Think Like Jeff Bezos
Mental tools of the richest man on Earth. Think Like a Genius: Part 1 of Episode 2
Jeff Bezos’ net worth increased by 1000% in the last decade — from $18 Billion to $187 Billion.
Amazon’s market cap increased from $114Bn in Q4 2012 to $1.57Tn as of Feb 2022.
Their share price during the IPO was $1.5; today, it’s around $3000. That means $1000 invested in Amazon’s IPO would have been 2.34 million dollars in 2021.
Amazon now owns more than four billion-dollar companies, including the giant Whole Foods Market, and the futuristic startup Zoox that is developing autonomous vehicles.

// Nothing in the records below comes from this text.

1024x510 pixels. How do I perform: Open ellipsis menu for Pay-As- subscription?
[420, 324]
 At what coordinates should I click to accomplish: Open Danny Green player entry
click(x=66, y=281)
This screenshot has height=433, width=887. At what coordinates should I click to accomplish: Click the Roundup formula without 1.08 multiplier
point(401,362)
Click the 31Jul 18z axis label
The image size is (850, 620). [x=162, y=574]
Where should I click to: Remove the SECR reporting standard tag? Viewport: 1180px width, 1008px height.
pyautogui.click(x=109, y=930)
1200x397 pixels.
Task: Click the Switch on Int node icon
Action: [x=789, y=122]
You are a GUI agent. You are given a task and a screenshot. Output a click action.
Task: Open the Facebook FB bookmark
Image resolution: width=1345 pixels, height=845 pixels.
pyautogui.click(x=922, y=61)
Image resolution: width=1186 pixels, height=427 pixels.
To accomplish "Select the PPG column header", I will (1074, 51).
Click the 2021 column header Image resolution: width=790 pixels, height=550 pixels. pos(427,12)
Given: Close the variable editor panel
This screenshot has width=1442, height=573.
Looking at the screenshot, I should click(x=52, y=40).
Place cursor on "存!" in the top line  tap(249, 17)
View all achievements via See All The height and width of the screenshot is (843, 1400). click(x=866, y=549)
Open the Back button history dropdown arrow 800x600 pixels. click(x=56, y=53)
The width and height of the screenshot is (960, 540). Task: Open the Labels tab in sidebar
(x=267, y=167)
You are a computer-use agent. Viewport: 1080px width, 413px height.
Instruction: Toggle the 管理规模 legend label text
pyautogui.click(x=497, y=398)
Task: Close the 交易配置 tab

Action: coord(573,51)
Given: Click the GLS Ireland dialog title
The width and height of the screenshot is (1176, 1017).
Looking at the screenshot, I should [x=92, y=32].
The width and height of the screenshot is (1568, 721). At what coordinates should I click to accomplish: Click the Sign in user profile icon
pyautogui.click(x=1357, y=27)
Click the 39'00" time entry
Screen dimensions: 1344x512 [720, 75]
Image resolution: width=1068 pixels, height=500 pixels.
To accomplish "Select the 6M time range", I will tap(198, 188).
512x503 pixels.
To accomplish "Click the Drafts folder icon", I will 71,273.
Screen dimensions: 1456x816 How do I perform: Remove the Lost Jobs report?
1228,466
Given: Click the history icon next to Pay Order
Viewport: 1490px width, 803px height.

Amazon is a giant, and Bezos is a genius for creating such a monopolistic global empire. It doesn’t matter if you think he is evil; he is rich, and that’s it.
From being born to a teenage mother to building a trillion-dollar conglomerate, it is a hell of a journey. It takes sharp intellect and a bold personality to achieve what he did.
Let’s take a small tour of Bezos’ life, the journey of a curious and inventive boy becoming a business shark.
LESSONS FROM BEZOS’ LIFE
Jeff Bezos had a quite unordinary childhood than the rest of us. Being born to a teenage mother, life wasn’t easy for them.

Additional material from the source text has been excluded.